Sections 174 and 41 of the federal tax code have long provided flexible deductibility for research and development activities, but new tax rules bring a rude awakening.
Businesses, including architects with research and experimental expenses, could opt to deduct those often growth-promoting expenditures in the years that they are incurred. Not anymore. AIA encourages all members to contact their Members of Congress to support reinstating R&D deductions.
Recently implemented tax law changes that adversely affect member firms have galvanized the AIA's call to action, urging members to contact Congress. Read more below about the steps you can take—but first, some background.
Prior to 2021, businesses could generally deduct R&D expenses as incurred for tax purposes. That changed after December 31, 2021, with The Tax Cut and Jobs Act of 2017 (TCJA), signed into law by former President Trump, which amended Section 174 of the Internal Revenue Code (IRC) to require that these costs be amortized over five years for domestic expenditures and 15 years for international expenditures. This change in accounting method replaces simple deductibility with complicated and less beneficial amortization.

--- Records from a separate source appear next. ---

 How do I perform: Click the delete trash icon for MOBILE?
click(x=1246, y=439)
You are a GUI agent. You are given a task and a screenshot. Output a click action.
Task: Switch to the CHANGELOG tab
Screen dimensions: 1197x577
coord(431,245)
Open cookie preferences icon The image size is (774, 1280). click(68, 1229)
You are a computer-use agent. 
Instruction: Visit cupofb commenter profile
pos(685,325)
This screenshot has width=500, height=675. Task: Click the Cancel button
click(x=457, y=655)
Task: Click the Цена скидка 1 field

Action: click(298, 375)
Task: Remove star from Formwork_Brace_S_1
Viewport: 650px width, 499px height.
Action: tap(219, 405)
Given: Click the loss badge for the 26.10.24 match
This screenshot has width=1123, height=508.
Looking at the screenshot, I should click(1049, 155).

The new law also redefines and narrows the "qualified research" that is eligible for R&D tax credits under IRC Section 41 to expenditures that meet newly complex Section 174 criteria, no longer including "ordinary and necessary" business expenses under Section 162.
The net result of these changes, according to the AIA in its letter to Congress, not only threatens innovation, but also saddles many architectural firms with significantly higher tax bills and administrative burdens. What was once a substantial and straightforward tax deduction has now, according to the American Institute of CPAs (AICPA), left confusion about which costs can be expensed and which must be amortized.
The AIA is soliciting engagement from its members and allies to call on Congress to pass H.R.2673, known as the American Innovation and R&D Competitiveness Act of 2023, which will rectify the TCJA's changes to Section 174. Specifically, you can:
• Contact your member of Congress to ensure action on the issue
And it's not only the architecture industry that's affected. Citing complexity and inconsistency, the American Institute of CPAs has called on Congress to defer the amortization requirements added to Section 174 with the TCJA.